Regardless of who you are, for better or for worse, you have been waiting for the final chapter of The Twilight Saga. The series has become the butt of all movie jokes over the last four years for reasons I can only fathom stem from its towering success. Critics and audiences love to hate the popular one, and despite Twilight’s often deafening writing, I’ve come to accept that the films have been designed to appeal to a very select audience of teenage girls.
Now we have reached the fifth and final installment of this wooden epic—the ultimate morose love story drawn out over ten hours. Breaking Dawn Part 2 finds Bella (Kristen Stewart) as a newborn vampire with a half immortal-half human child, Renesmee. She’s married to Edward (Robert Pattinson) and on the cusp of a major attack from the Volturi, led by Aro (the maniacally over-acting Michael Sheen), upset by the disturbance in the undead force. A half-blood of sorts has never been seen in the blood-sucking world. Aro is under the impression that the abomination child is a toddler vampire, a being outlawed by the cloaked tyrannical reign. The Cullens must assemble of horde of vampire companions to interact with Renesmee and prove to the Volturi she is not a full-blown vampire, but rather a half-blood and therefore not against the law.

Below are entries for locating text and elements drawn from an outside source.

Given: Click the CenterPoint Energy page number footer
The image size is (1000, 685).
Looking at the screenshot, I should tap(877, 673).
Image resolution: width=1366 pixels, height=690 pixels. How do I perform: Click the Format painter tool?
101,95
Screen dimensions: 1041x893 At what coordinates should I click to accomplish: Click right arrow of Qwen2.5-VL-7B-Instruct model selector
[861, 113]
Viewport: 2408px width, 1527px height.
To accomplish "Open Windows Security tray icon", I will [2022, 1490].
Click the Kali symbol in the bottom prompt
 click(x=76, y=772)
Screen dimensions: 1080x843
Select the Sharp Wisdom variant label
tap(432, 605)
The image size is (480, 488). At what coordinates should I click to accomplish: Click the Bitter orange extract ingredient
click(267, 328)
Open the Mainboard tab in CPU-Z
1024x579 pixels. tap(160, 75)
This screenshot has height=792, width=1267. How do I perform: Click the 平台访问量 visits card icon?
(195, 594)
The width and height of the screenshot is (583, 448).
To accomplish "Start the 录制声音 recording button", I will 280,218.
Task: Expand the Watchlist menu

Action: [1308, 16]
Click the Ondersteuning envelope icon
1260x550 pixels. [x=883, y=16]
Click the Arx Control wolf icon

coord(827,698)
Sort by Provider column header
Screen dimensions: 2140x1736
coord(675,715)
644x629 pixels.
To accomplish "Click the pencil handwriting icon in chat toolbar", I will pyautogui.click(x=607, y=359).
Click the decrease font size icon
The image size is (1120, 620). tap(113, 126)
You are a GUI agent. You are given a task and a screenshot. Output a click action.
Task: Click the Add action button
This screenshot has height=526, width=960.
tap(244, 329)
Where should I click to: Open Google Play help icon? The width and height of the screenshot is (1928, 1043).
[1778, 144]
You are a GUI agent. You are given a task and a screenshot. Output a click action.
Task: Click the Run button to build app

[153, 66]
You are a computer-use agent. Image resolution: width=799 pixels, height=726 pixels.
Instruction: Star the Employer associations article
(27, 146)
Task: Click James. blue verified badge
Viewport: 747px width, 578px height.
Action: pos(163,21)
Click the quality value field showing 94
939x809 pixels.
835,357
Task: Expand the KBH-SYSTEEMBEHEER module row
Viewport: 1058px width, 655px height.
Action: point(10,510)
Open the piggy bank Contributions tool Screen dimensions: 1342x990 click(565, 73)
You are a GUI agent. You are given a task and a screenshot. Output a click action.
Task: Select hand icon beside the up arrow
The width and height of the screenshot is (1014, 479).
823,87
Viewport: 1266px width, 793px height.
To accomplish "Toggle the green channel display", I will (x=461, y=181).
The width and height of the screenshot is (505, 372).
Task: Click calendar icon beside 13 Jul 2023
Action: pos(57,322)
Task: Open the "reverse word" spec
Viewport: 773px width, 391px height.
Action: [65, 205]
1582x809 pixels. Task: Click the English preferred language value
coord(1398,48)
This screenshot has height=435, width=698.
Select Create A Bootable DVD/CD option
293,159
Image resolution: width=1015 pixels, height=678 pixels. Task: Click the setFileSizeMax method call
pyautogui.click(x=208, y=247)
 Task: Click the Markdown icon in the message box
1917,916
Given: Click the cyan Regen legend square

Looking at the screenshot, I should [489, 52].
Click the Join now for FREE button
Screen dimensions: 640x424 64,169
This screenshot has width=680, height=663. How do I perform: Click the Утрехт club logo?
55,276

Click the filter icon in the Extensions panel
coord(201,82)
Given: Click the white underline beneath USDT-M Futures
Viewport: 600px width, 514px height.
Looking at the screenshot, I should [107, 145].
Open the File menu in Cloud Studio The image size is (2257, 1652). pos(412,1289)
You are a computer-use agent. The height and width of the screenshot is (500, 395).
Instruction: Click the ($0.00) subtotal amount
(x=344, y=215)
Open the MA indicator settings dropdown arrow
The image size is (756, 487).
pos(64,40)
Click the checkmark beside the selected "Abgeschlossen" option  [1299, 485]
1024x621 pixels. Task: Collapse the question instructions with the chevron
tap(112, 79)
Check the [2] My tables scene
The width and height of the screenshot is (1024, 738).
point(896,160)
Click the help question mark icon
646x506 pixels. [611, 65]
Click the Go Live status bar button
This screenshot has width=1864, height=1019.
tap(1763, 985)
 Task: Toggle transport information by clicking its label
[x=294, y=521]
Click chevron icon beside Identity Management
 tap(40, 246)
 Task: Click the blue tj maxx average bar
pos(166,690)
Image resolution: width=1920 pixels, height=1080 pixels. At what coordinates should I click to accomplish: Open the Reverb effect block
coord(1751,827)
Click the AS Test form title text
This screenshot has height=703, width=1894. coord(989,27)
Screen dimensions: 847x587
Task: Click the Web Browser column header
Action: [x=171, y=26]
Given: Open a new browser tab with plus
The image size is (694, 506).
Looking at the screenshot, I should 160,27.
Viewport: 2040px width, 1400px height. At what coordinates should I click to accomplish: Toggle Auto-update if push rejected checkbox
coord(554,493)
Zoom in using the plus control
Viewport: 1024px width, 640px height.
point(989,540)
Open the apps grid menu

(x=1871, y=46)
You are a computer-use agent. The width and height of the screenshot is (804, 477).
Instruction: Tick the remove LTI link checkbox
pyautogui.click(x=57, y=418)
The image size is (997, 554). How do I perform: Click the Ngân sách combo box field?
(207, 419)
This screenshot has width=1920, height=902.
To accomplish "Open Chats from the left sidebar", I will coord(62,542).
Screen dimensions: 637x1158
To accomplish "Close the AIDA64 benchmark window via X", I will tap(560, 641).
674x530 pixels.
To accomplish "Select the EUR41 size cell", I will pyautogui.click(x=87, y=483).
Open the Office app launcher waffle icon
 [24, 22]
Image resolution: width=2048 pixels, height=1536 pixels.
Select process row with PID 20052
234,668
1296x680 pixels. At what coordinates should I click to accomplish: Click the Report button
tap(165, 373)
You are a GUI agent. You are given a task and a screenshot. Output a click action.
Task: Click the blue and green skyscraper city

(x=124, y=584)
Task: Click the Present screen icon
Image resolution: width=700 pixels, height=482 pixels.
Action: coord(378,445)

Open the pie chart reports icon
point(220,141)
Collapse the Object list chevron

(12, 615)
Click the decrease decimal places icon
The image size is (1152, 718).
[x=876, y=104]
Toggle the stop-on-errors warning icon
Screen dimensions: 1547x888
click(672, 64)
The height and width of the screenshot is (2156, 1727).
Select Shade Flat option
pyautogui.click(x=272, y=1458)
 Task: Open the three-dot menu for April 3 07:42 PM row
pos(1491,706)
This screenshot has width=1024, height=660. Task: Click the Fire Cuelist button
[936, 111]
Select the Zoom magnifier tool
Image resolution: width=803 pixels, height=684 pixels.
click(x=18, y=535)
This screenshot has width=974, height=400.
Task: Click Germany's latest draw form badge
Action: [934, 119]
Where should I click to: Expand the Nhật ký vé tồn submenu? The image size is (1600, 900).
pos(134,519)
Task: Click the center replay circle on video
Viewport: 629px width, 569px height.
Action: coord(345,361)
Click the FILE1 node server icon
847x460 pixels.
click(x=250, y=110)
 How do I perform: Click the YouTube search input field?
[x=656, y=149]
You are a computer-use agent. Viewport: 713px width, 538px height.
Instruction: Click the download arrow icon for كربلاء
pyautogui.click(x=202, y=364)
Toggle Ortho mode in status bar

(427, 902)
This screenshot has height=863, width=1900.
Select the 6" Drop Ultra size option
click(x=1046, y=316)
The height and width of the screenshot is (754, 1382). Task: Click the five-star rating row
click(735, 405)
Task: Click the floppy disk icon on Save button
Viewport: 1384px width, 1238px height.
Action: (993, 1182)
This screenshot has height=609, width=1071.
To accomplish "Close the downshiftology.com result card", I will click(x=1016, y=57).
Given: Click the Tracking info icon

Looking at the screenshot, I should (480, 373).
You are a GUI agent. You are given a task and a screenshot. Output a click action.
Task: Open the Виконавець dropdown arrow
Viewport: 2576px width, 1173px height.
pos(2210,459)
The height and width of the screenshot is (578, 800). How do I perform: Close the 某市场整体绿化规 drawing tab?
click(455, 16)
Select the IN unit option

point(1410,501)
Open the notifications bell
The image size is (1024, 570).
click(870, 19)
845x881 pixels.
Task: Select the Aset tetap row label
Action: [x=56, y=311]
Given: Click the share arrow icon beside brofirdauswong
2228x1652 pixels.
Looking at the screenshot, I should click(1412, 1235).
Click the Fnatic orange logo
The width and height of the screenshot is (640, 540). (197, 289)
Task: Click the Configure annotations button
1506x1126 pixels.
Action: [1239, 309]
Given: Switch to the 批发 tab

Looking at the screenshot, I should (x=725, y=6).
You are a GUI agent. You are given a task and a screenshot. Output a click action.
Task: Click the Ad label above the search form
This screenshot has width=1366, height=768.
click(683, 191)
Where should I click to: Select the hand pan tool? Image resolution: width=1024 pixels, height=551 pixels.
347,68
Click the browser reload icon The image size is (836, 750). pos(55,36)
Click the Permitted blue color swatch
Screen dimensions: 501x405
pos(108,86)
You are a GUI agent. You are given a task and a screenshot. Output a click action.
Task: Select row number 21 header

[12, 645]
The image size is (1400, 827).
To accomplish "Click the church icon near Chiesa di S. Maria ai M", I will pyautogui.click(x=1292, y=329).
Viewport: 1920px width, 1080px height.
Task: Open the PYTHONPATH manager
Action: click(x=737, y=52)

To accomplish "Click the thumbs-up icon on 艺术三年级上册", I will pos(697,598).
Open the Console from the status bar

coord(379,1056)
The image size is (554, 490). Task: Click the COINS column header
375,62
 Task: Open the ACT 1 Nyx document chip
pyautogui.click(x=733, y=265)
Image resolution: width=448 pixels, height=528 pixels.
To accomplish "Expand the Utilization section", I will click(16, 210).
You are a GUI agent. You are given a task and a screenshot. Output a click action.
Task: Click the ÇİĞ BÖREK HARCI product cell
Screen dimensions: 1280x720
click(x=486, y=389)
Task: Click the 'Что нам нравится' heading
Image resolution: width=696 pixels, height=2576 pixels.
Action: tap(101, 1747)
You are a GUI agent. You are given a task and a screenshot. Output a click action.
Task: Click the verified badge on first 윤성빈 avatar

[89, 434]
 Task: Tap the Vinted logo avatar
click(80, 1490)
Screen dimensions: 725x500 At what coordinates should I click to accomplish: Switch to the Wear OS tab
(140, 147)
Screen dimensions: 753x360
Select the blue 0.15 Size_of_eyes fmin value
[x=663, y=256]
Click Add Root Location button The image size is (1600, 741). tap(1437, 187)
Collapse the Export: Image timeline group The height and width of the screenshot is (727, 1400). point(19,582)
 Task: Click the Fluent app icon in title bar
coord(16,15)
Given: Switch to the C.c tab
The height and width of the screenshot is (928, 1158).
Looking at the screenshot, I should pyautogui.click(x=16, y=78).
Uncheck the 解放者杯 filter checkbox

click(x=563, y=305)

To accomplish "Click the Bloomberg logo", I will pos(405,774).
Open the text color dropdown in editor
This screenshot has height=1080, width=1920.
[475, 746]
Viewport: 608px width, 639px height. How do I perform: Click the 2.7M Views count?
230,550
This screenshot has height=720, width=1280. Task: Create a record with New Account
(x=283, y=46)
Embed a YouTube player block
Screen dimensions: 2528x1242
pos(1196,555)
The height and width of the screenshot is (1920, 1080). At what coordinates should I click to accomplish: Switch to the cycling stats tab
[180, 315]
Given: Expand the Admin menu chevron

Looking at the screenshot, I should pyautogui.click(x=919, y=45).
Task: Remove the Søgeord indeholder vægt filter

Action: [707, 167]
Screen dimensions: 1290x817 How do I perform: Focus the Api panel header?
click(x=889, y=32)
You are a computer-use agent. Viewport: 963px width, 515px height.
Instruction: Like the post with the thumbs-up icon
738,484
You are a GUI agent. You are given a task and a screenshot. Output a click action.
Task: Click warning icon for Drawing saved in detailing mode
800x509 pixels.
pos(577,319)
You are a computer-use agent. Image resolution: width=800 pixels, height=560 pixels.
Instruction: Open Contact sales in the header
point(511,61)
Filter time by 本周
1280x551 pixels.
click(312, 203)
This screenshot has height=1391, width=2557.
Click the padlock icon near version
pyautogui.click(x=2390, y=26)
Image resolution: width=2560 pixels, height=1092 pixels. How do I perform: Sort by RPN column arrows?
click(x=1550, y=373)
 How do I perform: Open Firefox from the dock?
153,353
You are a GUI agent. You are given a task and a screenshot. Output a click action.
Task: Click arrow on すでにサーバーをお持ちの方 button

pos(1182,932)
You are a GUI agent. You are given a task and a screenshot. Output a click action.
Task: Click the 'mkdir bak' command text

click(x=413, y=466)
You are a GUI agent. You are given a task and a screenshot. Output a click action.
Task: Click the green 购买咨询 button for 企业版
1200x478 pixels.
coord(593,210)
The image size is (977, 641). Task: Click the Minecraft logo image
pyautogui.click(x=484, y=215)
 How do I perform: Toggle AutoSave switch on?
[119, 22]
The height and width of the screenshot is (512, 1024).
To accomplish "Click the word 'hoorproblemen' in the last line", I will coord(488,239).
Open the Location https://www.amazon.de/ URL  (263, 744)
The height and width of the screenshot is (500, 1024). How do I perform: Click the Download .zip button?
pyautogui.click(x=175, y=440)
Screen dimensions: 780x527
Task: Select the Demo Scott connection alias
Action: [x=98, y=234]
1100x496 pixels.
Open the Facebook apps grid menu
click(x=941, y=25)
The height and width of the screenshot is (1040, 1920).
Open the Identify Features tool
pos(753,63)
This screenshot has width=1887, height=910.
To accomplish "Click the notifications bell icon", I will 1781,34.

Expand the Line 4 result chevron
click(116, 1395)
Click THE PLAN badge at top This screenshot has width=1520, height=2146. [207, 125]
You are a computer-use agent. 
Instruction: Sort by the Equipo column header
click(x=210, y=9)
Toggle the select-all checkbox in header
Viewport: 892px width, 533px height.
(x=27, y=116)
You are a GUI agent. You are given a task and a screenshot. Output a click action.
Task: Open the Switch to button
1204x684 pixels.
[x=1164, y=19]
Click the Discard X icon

An endless list of vampire characters are introduced through expository means from all corners of the world. The group becomes an X-Men of sorts with varying powers in preparation for the ultimate throwdown with the powers at be. Bella learns of her power as a ‘shield,’ able to stop another vampire’s gift and protect those she chooses from harm. She can also apparently conduct a powerpoint presentation in her brain and send it to Edward.
If you’re wondering whether or not the battle for vampire supremacy takes place, rest assured it does. Men will have something to watch as they did in Eclipse. The battle often pushes the limits of its PG-13 rating, and features more beheadings than 300.
At this point I didn’t expect anything to change regarding this franchise. The writing, the tolerable performances from Stewart and Pattinson, the awful performances from Lautner and some other supporting actors, the silliness of it all—very much intact. Add in some impressive action, a few sprinkling surprises (one of them being Robert Downey Jr’s clone—Omar Metwally), and a baby’s face drowned in embarrassingly hideous CGI (seriously, it looks worse than the talking E-trade baby!), and you have what Twilight has always been, only now it’s over.
This installment is passable, no better than the series’ highs, and not quite the series’ low—New Moon. If you’re a Twi-hard, you’ll love it. If you’re in the hater camp, you’ll still hate it. But can we all finally admit that these movies really aren’t the worst movies ever made? Oh wait, yeah, there is New Moon. And even the first film has gotten much worse over time. I better just stop thinking about it.